─── Text block ───
Regularly audit policies, procedures, and assigned equipment and software lists. Like other IT technologies, mobile
devices should be routinely audited for security controls. Organizations should consider methods for routinely auditing
such devices. This may take the form of tool sets that constantly
monitor the device for compliance to policy, reporting back to a
central server, or the recall of randomly selected devices for personal inspection and compliance evaluation. Some organizations (depending on size and complexity) may chose to do both.
Additional considerations for safeguarding mobile devices
and related ePHI include:
Encryption. Organizations should purchase and install a suitable “whole-disk” encryption product for mobile devices such
as laptop computers. Not all mobile devices can support encryption products. An organization must determine if the mobile device can support encryption and in cases where encryption is not available, evaluate the risks of using the device.
Organizations should ensure encryption products have a central key management infrastructure to enable the recovery of
encryption keys. Central key management is critical if the organization has to recover information from a device. If an employee leaves the organization without releasing the encryption
keys, the only hope for recovery of the encrypted information is
from the central key depository.
───
- _Stated problem_
Update the mobile device security text from "Additional considerations for" up to and including "central key depository.", replacing "laptop computers" with "notebook computers".
─── Collected material ───
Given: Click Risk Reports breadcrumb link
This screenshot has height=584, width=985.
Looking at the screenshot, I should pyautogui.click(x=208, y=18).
───
- _The result_
Additional considerations for safeguarding mobile devices
and related ePHI include:
Encryption. Organizations should purchase and install a suitable “whole-disk” encryption product for mobile devices such
as notebook computers. Not all mobile devices can support encryption products. An organization must determine if the mobile device can support encryption and in cases where encryption is not available, evaluate the risks of using the device.
Organizations should ensure encryption products have a central key management infrastructure to enable the recovery of
encryption keys. Central key management is critical if the organization has to recover information from a device. If an employee leaves the organization without releasing the encryption
keys, the only hope for recovery of the encrypted information is
from the central key depository.